In this episode, we hear from Gusto’s Amy Thibodeau, chief design officer, and Liberty Planck, head of remote experience + how we work, about how these intentional and thoughtful design tactics are creating efficiencies, more opportunities for collaboration, and a stronger team culture.
As the champion of teamwork, Adobe is changing the world through digital experiences. Empower your team to do its best work through Adobe solutions — learn how in the webinars below.
Show notes
The Power of Teamwork is brought to you by Adobe and hosted by Garrett Schwartz.
Disclaimer: The views and opinions expressed by guests are their own and their appearance on this podcast does not imply an endorsement of them or any entity they represent.
Chief Design Officer
Head of Remote Experience + How We Work
The Power of Teamwork Season 1, Episode 5
“Strengthening Culture with Personalized Work Experiences” — Gusto
Host: Garrett Schwartz, Product Marketing Manager, Adobe
Guests: Amy Thibodeau, Chief Design Officer; Liberty Planck, Head of Remote Experience + How We Work
Transcript
Garrett Schwartz
In our always-changing work world, how does great teamwork happen? Intentional design is key. The Gusto platform takes the headache out of payroll processing. They do it by designing great teams who can better serve their customers. By applying the principles of experienced design, the leadership team at Gusto can figure out what their workers need to feel connected in remote and hybrid locations.

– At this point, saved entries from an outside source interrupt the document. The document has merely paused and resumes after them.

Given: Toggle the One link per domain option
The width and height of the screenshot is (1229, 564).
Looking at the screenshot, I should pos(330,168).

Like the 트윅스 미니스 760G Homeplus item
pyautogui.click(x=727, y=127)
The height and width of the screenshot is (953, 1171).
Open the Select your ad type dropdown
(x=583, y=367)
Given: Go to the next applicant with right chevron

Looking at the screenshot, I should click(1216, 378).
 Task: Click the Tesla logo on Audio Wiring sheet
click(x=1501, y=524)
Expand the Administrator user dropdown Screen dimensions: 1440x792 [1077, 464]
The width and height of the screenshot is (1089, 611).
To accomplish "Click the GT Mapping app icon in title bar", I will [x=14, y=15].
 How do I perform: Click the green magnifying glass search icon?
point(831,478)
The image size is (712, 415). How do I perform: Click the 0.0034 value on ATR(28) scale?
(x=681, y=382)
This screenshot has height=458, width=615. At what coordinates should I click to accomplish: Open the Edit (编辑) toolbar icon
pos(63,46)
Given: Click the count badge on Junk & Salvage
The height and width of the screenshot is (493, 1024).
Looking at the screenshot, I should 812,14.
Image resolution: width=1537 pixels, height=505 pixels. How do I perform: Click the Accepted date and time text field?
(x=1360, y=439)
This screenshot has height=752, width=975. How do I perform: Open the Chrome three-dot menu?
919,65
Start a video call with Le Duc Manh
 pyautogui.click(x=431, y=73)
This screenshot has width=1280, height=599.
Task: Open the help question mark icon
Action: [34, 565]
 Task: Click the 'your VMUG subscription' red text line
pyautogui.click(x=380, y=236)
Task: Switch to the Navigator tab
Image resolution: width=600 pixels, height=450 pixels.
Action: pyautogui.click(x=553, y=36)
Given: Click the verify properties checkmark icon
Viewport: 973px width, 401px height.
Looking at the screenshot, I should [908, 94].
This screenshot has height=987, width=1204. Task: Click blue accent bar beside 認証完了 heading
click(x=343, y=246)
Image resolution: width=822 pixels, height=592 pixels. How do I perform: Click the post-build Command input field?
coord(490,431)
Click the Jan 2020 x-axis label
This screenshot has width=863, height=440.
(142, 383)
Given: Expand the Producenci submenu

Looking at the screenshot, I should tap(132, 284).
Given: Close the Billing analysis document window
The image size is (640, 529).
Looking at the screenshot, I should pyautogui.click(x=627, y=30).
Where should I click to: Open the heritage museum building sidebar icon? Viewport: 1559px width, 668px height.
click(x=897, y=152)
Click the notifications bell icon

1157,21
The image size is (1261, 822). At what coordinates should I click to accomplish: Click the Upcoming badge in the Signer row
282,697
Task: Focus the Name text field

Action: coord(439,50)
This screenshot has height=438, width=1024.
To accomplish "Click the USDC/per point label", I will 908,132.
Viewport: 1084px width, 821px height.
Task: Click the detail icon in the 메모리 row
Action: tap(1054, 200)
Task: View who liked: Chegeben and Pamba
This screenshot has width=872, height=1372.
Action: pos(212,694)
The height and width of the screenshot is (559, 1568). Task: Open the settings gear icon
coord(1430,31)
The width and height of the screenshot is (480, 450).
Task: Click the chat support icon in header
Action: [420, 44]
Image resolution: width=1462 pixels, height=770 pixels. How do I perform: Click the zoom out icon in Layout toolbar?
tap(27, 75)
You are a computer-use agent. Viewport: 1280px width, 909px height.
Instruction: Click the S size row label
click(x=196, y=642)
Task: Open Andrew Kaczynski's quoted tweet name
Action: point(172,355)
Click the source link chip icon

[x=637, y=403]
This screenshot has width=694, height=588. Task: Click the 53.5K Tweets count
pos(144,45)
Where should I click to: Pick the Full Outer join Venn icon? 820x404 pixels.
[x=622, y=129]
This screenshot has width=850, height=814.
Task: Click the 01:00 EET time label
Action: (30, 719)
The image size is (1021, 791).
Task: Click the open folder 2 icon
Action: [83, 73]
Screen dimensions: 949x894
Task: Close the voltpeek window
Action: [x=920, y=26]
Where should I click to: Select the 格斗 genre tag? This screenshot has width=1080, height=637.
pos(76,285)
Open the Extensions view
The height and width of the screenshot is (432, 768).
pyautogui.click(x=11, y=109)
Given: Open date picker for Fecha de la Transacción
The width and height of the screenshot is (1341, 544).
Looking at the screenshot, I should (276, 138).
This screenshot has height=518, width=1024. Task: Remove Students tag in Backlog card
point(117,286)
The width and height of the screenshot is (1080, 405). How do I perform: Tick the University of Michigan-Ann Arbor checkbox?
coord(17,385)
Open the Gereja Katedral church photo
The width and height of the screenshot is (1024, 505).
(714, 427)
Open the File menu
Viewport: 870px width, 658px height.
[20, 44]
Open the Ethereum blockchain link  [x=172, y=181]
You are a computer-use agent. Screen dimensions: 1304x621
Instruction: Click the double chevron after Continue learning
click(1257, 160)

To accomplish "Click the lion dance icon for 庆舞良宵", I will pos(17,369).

The result is successful teamwork.
Amy Thibodeau
What is the experience that will make people feel connected? Will feel a sense of belonging will entice them to engage in the experience, and then making sure there’s a really wide variety of what those things might be.
Garrett Schwartz
In this episode, I talk with Amy Thibodeau, chief design officer, and Liberty Plank, head of remote experience and how we work. Amy and Liberty use design thinking to create custom work streams for Gusto’s in-person and remote teams. From what they’ve seen, happier teams collaborate better.
Amy, let’s start with you. What’s your role, and what does your team do?
Amy Thibodeau
I am Amy and I’m Gusto’s chief design officer. I lead the designers, the researchers, the writers. I lead design systems, engineers, all the people who are working together to build a great product experience for our customers. And I do that remotely from Toronto, Canada.
Liberty Planck
I’m Liberty. I lead efforts around how we work as a company as well as the community team. A lot of the work I focus on is how we set up the company in a way that is leading to an optimal employee experience, and that’s unlocking them to do their best work so that we can better serve our customers. Part of that is things like infrastructure, what tools are we using, and it’s also this feeling of community and connection and belonging. Do we feel connected to the company, to each other, to our teams? So that’s really my focus.
Garrett Schwartz
And this is a new role. Was there any kind of challenge that Gusto was facing that they said, “Look, we need someone like Liberty and here to bring the teams together?”
Liberty Planck
Yeah, I think that hiring someone with an MBA in design is an unusual “people team” hire historically, and so having never worked in a people team or it was really empowering to have that philosophy going into it that they knew that they needed that and wanted to bring that lens.
Garrett Schwartz
Amy and Liberty, you both come from design backgrounds — Amy, more from the product side, right? And Liberty, your design is more around experiences. For someone like me that doesn’t come from a design background, what is design thinking?
Amy Thibodeau
So I have a spicy take on this question. I don’t really talk about design thinking or really believe that much in design thinking. What I believe in is “customer-centered thinking.” People outside of design, they do it, but they don’t really relate to the language. And so it can kind of keep them out. I believe in customer-first thinking, and I think that’s the way that I talk to my team and how I encourage them to think.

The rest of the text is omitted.